Work order> Would you show every line from the records that holds "will"?

Provided material>
----------
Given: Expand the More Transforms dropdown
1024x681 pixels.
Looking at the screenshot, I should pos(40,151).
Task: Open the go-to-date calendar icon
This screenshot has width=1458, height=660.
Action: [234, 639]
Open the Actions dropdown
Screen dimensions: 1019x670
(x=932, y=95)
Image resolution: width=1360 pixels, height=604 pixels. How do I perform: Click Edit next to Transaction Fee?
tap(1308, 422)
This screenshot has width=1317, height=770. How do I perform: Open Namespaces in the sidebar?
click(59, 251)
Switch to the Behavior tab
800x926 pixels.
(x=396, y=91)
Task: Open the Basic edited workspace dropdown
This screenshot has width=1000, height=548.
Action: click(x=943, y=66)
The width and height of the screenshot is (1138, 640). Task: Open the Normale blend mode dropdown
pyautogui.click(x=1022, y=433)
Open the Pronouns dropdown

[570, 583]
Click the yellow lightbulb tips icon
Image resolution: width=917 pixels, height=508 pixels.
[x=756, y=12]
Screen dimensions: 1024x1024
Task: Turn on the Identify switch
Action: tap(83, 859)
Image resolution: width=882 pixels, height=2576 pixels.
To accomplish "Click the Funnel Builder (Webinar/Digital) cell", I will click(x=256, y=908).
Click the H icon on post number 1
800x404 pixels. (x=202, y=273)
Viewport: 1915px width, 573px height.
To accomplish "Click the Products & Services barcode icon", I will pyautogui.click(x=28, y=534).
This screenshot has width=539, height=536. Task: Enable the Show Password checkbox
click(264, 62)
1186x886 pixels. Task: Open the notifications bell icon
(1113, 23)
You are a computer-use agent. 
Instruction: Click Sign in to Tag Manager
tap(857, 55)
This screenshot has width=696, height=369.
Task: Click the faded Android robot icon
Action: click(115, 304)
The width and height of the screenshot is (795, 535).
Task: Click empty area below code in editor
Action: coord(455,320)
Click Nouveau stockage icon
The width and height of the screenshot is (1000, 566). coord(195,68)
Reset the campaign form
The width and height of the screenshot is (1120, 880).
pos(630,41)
----------
Written answer>
To accomplish "Click the Funnel Builder (Webinar/Digital) cell", I will click(x=256, y=908).
To accomplish "Click the Products & Services barcode icon", I will pyautogui.click(x=28, y=534).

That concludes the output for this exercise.